RESEARCH PAPER
Homozygous PTRHD1 Mutation in Intellectual Disability and Atypical Parkinsonism.
AI Summary
This study identifies a homozygous PTRHD1 (c.155G>A, p.Cys52Tyr) mutation in a family with early intellectual disability and later-onset atypical parkinsonism, expanding the clinical phenotype and showing widespread PTRHD1 expression in adult brain.
Why It Matters
It implicates PTRHD1 as a rare monogenic contributor to neurodevelopmental and neurodegenerative phenotypes—valuable for genetic classification and hypothesis generation but of limited immediate translational or therapeutic relevance without mechanistic links to established Parkinson's pathways.
Abstract
Five different homozygous PTRHD1 mutations, two of them in more than one family, have been reported as responsible for intellectual disability (ID) and parkinsonism. In all 10 families, onset of ID was early childhood, and in parkinsonism, later childhood to the fourth decade. We report on a family with four siblings presenting with mild to moderate ID and mildly ataxic gait without spasticity or hemiparesis that is not consistent with parkinsonism. The signs of parkinsonism such as bradykinesia, tremor, slow to response, dementia, and gait problems appeared in the fourth decade.
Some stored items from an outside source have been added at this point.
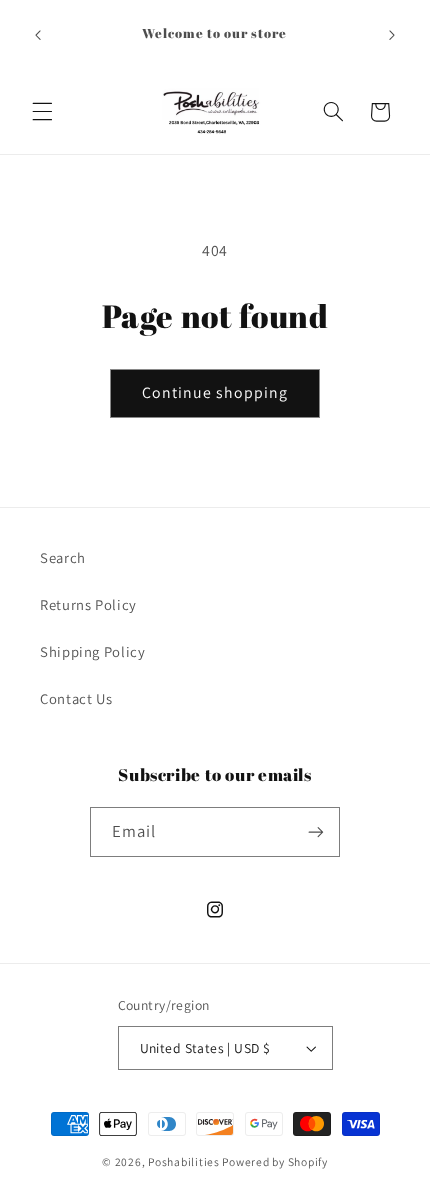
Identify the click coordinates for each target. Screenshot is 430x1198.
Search (63, 557)
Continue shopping (215, 392)
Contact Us (76, 698)
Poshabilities (184, 1161)
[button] (42, 112)
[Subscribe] (316, 831)
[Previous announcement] (38, 35)
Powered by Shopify (274, 1161)
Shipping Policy (92, 651)
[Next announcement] (392, 35)
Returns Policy (88, 604)
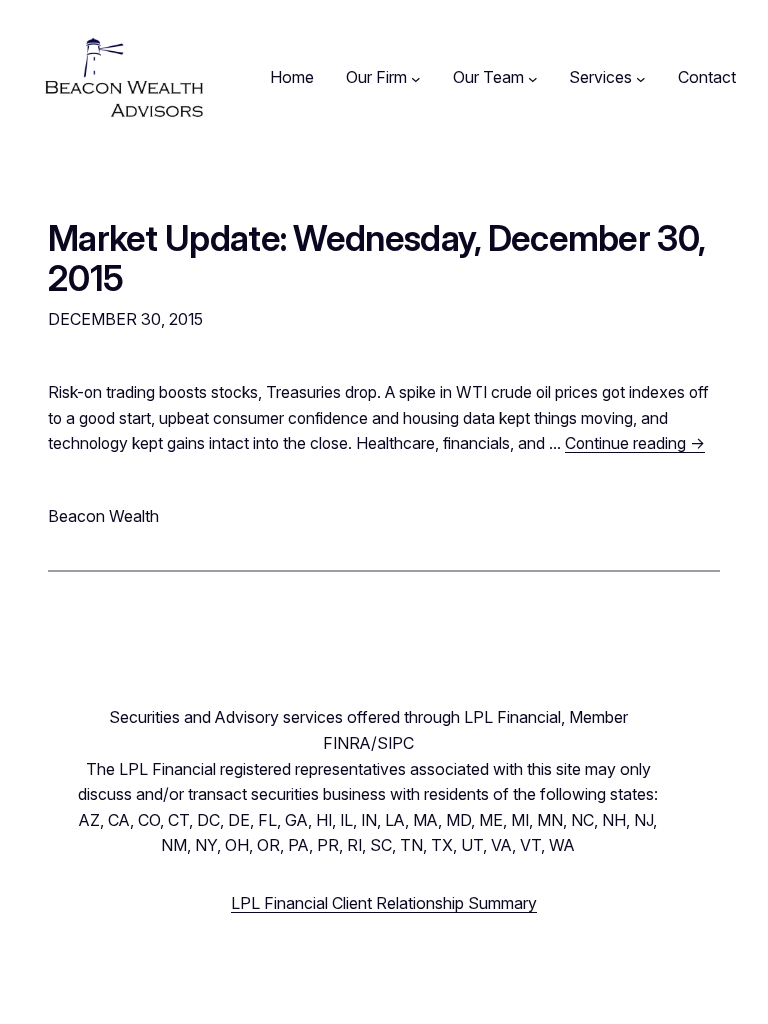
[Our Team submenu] (533, 78)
There was no muscle rigidity and postural instability, but there were unusual features of exotropia, pectus excavatum, and prominent clavicles. Linkage analysis using SNP genotyping followed by exome sequencing led to the discovery of PTRHD1 c.155G>A (p.Cys52Tyr), already reported in an Iranian sibling pair. Our findings reveal that not all PTRHD1 mutations manifest with muscle rigidity and postural instability and confirm that gait problems may not be evident until towards the end of the fourth decade. Early onset behavioral problems in presented patients include attention deficit, hyperactivity, aggressive behavior and seclusion, apraxia of speech, stuttering, and somniloquy. Gait ataxia, exotropia, pectus excavatum, and prominent clavicles further widen the clinical phenotype. PTRHD1 is expressed in many organs, and we found widespread expression in the adult brain. The association of PTRHD1 dysfunction with both cognitive and motor phenotypes highlights the potential role of the protein in neurodevelopment and neurodegeneration.